── Exercise data ──
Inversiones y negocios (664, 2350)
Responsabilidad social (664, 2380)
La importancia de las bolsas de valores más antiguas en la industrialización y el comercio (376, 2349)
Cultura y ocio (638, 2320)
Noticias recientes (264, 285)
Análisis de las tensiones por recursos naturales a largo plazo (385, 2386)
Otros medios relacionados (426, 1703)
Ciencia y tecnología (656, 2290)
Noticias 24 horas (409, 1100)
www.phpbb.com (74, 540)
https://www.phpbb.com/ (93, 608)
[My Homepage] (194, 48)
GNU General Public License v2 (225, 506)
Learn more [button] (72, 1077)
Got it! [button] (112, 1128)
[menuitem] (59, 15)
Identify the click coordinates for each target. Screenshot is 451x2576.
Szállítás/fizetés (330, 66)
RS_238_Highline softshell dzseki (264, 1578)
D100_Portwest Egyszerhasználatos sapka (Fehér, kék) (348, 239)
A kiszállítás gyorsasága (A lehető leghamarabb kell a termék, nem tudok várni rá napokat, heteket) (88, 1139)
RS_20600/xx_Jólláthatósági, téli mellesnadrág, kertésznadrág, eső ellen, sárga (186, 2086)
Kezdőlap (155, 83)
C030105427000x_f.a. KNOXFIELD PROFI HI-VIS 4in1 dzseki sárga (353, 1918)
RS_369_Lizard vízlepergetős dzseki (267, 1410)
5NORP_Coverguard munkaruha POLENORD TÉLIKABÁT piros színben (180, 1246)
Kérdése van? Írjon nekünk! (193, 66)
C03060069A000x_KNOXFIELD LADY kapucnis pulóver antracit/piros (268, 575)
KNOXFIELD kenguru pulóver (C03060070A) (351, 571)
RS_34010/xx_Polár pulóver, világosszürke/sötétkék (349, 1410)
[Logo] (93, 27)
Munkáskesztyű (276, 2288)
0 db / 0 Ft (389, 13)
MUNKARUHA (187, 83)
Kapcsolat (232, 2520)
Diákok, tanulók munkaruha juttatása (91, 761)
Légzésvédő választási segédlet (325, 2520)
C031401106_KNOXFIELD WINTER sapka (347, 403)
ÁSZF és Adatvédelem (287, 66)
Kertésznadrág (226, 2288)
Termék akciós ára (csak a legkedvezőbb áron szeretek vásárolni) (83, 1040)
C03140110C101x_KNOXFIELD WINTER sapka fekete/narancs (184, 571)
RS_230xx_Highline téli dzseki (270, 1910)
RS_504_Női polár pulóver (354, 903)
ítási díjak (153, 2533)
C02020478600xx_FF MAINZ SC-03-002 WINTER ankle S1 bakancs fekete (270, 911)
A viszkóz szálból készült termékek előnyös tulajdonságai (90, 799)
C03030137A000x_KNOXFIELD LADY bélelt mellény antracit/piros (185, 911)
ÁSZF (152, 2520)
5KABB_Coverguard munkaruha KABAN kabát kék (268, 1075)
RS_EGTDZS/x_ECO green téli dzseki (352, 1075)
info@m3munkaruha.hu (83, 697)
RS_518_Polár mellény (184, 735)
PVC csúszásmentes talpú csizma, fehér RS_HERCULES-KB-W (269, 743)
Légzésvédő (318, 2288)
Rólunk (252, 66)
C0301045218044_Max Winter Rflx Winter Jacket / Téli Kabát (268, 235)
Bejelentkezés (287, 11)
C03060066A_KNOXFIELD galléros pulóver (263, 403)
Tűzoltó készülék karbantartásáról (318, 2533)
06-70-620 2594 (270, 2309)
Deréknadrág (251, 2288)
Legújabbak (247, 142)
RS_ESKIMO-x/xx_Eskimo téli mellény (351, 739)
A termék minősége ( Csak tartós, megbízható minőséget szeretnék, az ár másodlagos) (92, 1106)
───
**Task to complete:** Look through the lines above and collect those with the word "Noticias".

**Written response:**
Noticias recientes (264, 285)
Noticias 24 horas (409, 1100)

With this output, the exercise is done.